### Goal
Reproduce the stretch of records from the line containing "The width and height of the screenshot is (470, 360)." through the end of the records, requests included, and shift every coordinate in the answers by -137. Leave the pictures out of your answer.

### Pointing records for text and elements

------

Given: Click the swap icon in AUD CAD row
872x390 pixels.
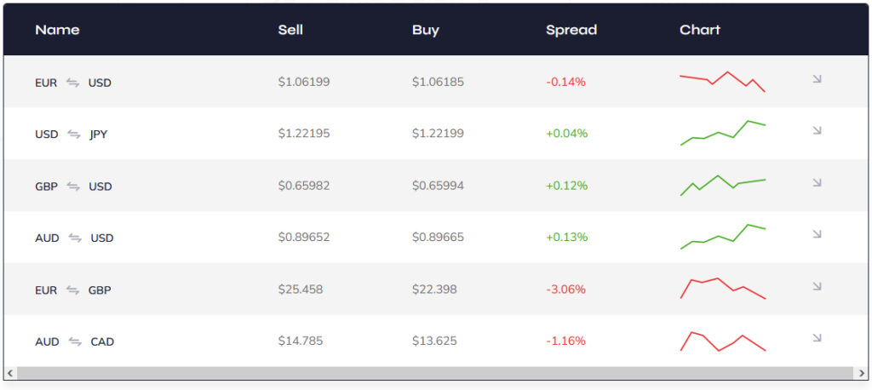Looking at the screenshot, I should (75, 342).
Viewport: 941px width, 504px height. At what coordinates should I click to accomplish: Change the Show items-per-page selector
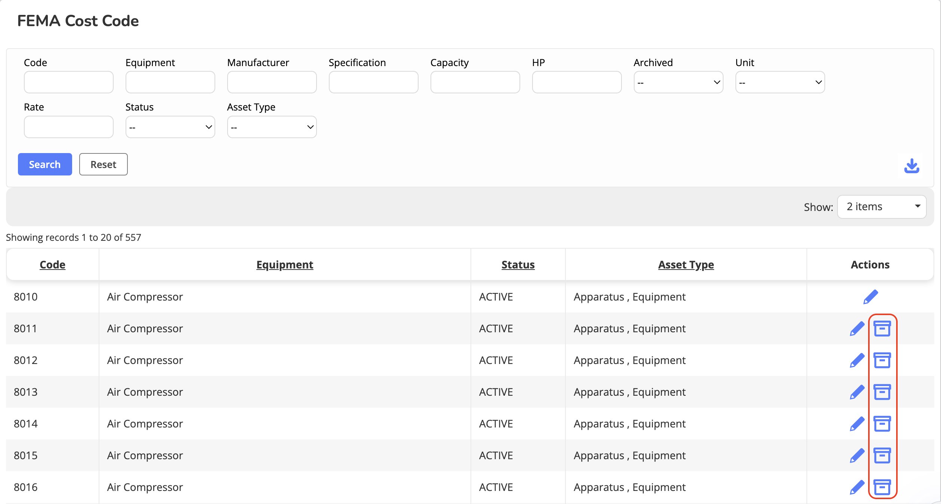click(x=882, y=207)
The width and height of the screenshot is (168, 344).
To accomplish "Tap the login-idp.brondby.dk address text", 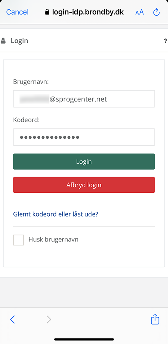I will point(88,12).
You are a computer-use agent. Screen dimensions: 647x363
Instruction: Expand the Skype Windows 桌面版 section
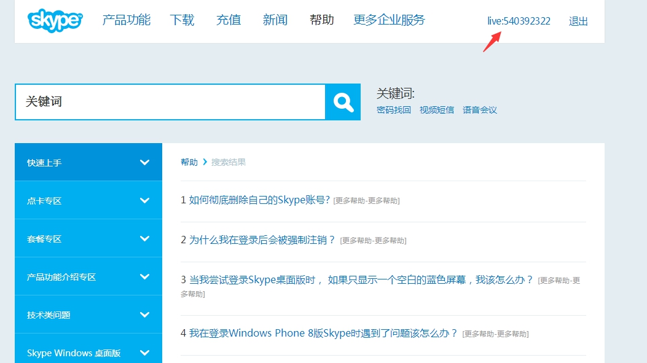coord(88,353)
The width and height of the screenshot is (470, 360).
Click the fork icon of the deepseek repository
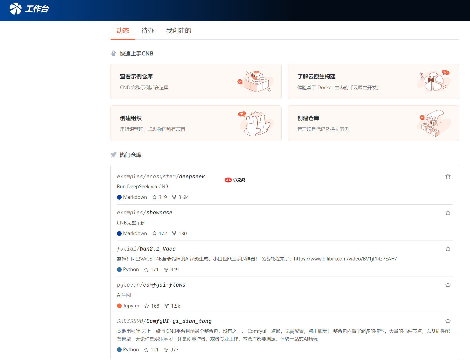click(174, 197)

------

### Solution
The width and height of the screenshot is (470, 360).
Click the fork icon of the deepseek repository
click(37, 60)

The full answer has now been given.